____ DATA FOR PROCESSING
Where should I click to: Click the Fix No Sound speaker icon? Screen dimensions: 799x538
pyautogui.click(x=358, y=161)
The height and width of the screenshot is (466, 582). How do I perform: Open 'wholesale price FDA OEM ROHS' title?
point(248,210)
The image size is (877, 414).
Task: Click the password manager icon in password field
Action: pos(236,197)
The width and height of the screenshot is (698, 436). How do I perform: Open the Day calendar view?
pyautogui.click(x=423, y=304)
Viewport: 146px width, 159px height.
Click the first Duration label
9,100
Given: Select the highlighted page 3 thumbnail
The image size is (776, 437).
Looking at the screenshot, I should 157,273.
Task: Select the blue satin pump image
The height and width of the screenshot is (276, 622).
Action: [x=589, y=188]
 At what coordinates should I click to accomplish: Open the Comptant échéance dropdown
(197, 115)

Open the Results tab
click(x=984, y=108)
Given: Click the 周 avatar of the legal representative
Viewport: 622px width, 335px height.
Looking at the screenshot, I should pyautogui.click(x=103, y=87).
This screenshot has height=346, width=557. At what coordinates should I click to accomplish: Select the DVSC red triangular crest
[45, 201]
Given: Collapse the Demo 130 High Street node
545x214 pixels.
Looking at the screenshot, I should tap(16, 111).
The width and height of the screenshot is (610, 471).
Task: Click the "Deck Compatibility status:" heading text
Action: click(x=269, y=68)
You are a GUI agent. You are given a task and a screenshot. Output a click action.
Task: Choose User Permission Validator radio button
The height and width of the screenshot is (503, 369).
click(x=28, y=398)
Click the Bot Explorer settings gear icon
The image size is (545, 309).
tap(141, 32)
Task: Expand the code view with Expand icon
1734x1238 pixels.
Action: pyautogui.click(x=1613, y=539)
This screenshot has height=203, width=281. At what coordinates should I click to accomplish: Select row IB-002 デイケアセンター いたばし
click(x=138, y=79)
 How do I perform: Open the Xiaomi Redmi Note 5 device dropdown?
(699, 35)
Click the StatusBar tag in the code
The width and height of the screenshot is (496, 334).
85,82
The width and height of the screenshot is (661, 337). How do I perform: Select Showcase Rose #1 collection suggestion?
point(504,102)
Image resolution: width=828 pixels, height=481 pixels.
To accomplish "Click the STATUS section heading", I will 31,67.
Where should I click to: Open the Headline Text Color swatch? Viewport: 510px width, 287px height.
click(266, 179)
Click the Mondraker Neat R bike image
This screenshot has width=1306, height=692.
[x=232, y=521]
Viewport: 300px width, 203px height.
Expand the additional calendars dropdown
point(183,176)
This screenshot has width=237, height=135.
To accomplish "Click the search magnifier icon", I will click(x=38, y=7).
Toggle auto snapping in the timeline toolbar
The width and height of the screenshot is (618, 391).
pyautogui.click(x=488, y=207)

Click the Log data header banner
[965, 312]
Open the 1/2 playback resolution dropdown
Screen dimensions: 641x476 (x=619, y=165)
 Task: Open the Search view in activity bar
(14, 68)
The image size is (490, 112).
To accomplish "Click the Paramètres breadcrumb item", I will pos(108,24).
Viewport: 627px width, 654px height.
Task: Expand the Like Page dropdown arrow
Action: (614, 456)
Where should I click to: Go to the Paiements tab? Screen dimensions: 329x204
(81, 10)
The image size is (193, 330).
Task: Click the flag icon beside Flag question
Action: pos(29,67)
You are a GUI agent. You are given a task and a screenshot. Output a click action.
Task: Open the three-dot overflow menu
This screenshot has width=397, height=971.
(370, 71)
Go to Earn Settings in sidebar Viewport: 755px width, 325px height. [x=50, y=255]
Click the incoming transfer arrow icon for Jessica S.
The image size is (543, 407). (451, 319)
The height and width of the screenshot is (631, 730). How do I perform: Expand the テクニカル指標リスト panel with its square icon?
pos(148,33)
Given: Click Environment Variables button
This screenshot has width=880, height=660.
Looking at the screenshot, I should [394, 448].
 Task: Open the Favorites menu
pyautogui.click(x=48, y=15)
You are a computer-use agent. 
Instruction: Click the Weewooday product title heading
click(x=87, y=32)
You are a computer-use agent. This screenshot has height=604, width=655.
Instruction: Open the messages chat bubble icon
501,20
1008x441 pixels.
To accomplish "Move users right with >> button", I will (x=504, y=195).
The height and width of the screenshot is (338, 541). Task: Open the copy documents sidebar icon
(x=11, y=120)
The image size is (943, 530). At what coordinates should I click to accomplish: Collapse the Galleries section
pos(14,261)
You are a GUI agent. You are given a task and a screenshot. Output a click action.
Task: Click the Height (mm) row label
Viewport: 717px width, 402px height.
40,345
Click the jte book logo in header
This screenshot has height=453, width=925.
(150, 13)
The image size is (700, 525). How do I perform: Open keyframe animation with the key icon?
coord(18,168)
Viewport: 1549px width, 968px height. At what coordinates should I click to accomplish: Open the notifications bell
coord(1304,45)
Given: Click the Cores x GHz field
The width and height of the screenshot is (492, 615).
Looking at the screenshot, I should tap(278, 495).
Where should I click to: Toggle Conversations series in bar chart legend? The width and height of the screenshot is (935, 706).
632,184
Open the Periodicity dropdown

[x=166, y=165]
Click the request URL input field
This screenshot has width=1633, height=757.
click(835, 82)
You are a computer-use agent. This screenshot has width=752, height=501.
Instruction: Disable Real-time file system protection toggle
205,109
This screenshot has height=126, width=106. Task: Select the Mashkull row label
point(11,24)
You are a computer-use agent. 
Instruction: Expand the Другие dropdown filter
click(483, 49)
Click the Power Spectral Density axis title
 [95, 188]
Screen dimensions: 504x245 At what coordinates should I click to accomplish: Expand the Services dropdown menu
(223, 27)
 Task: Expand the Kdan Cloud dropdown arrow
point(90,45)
________
### WORK REQUEST
Look through the entries above. Copy out every line holding the word "button".

### TASK RESULT
Task: Choose User Permission Validator radio button
Given: Click Environment Variables button
To accomplish "Move users right with >> button", I will (x=504, y=195).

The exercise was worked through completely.